Robocalls and telemarketing calls are reliably the top source of consumer complaints received by the FCC. Despite the good intentions of the 1991 Telephone Consumer Protection Act (TCPA), FCC decisions implementing the TCPA, and the collective efforts of the telecom industry, there has been little relief from these unwanted calls—particularly at dinner time. More problematic is that an increasing number of these calls use false (or spoofed) Caller ID to perpetrate scams designed to trick call recipients into believing the call is coming from the Internal Revenue Service, law enforcement, computer support, or a credit card company.
The FCC is now making another attempt to reduce unwanted and sometimes fraudulent telemarketing calls and robocalls. In a draft Notice of Proposed Rulemaking and Notice of Inquiry circulated March 2nd and to be considered formally at the next FCC Open Meeting on March 23rd, the FCC is proposing to adopt rules that would allow voice service providers (including wireline, wireless and VoIP providers) to block spoofed calls in certain circumstances.
In the draft NPRM, the FCC is proposing to codify guidance issued last year by the FCC’s Consumer Bureau permitting voice service providers to block calls that use a number for Caller ID where the legitimate holder of that number requests such blocking in order to prevent its number from being spoofed. Such calls are deemed to be presumptively spoofed and therefore likely to violate the FCC’s anti-spoofing rules. The FCC is grappling with how service providers can share among themselves that a customer wishes to have a telephone number blocked, and how that request can be honored efficiently and effectively.
The FCC is also proposing to permit providers to block calls that use a Caller ID number the provider knows is not assigned to anyone. The use of unassigned phone numbers in a Caller ID is deemed a strong indicator of Caller ID spoofing intended to defraud and harm the called party. The FCC indicates there are three categories of unassigned phone numbers, and is seeking comment on new rules permitting providers to block calls from each category. The FCC is also asking whether other categories of numbers should be considered unassigned for this purpose.
For similar reasons, the FCC is proposing to allow providers to block calls from invalid telephone numbers. Examples include numbers from unassigned area codes (e.g., 911), those that do not contain 10 digits, or those that repeat a single digit (000-000-0000). The FCC is seeking comment on what it can do to assist providers in more readily identifying or blocking calls from invalid numbers.
In an effort to be expansive, the FCC is proposing to allow providers to block calls from numbers that are valid, but which have yet to be assigned to any specific service provider for customer use. The FCC is also seeking comment on whether and how any rules adopted would apply to internationally-originated calls.
To keep the blocking process as simple as possible, the FCC is not proposing to require that providers get opt-in consent from their subscribers before blocking calls to those subscribers. The assumption is that no reasonable person would want to receive fraudulent or spoofed calls.

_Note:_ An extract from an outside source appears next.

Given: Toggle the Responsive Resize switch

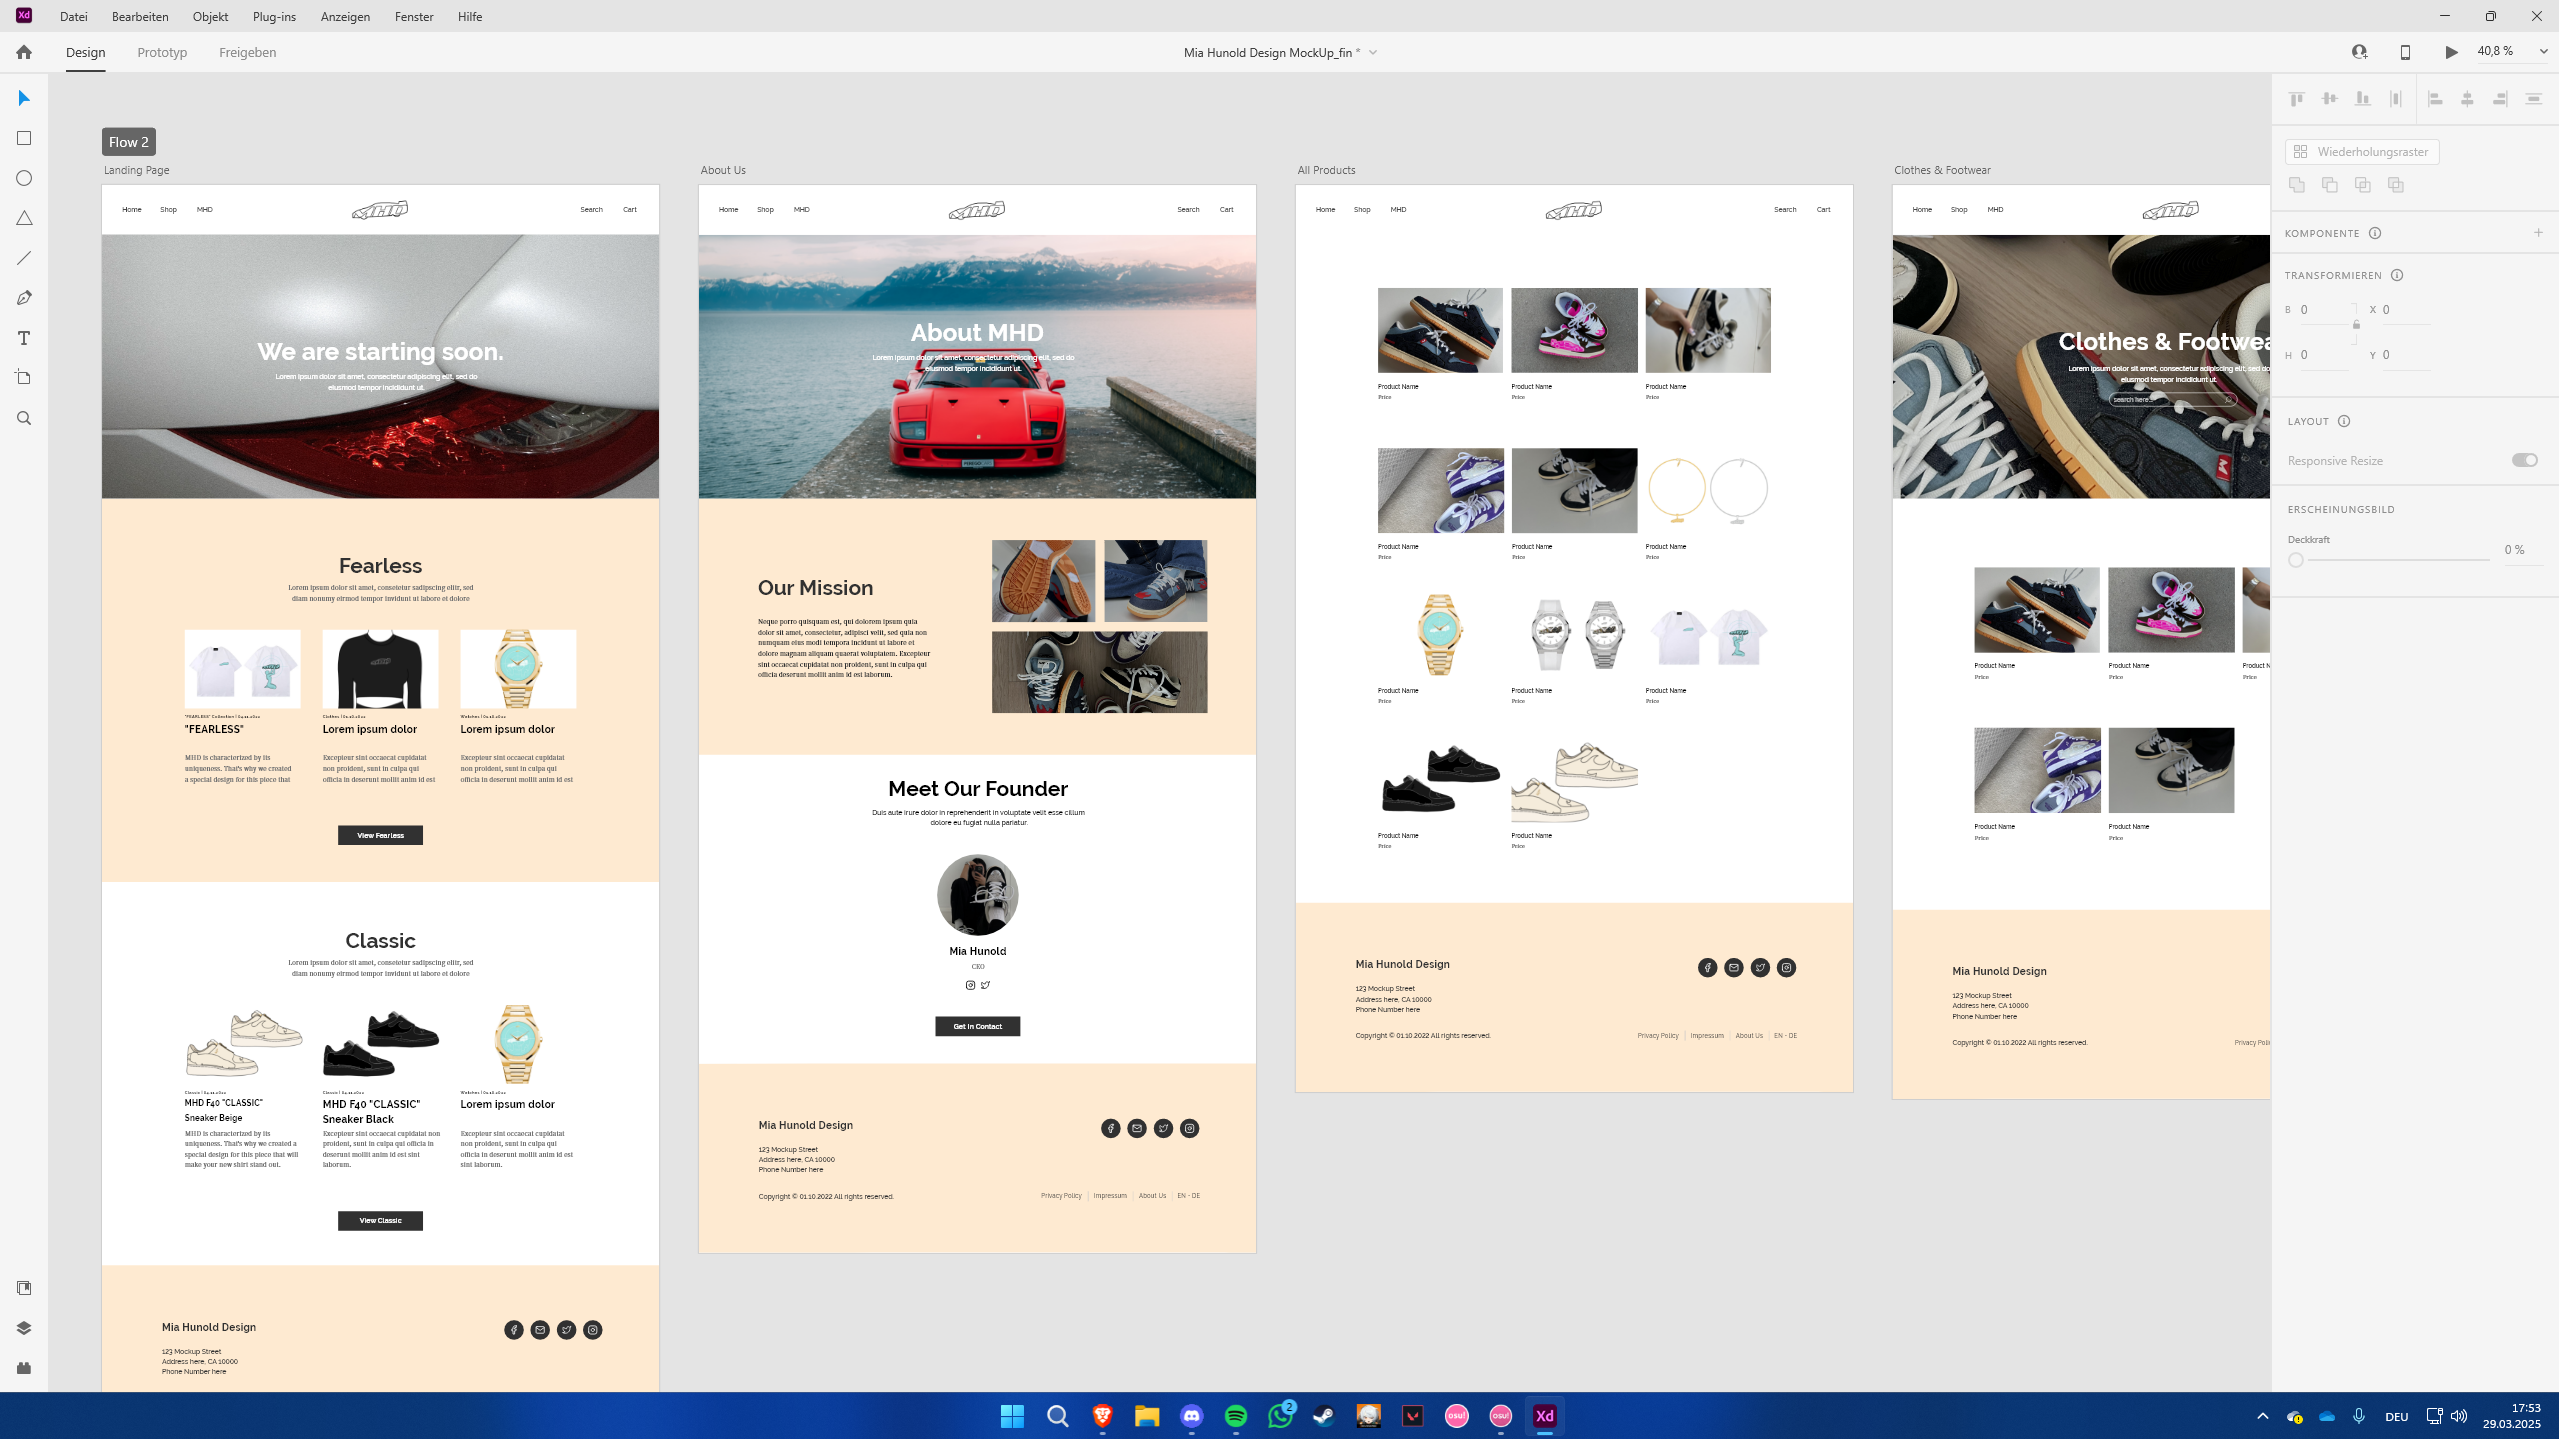Looking at the screenshot, I should tap(2524, 460).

In the draft Notice of Inquiry, the FCC addresses industry concerns that blocking presumptively illegal calls might run afoul of existing FCC requirements that providers not block calls at all. Specifically, the FCC is seeking information on authorizing providers to block calls that are reasonably likely to be illegal or fraudulent based on certain objective criteria. This includes a discussion of methods that can be used to more accurately identify illegal and fraudulent calls and how to minimize false positives when blocking calls based on these methods.
Related to that concern, the FCC is asking for comment on creating a safe harbor for providers. The intent would be to assure providers blocking calls in accordance with the adopted rules that they will not find themselves charged with violating the FCC’s call blocking rules or have their FCC statistics on call completion rates adversely affected.
Of course, the FCC recognizes that there may also be situations where legitimate calls are blocked, and is therefore seeking comment on how that problem may be addressed (e.g., using a white list or establishing a challenge mechanism for calls blocked in error). In that regard, the FCC wants to establish a process to allow legitimate callers to notify providers when calls are improperly blocked and to require providers to immediately cease blocking legitimate calls.
The FCC’s draft document specifically states that it is not a final version. The early circulation of the draft allows for public input up until one week before the March 23 meeting (allowing input up to the close of business on March 16). In our experience, getting issues fixed before the Notice of Proposed Rule Making is adopted, rather than trying to alter the proposal after it is incorporated into an adopted NPRM, is the better path. As a result, if you are concerned about any language in the draft that has been circulated, you should communicate that to the FCC now, rather than waiting for the comment cycle to commence after the NPRM is adopted.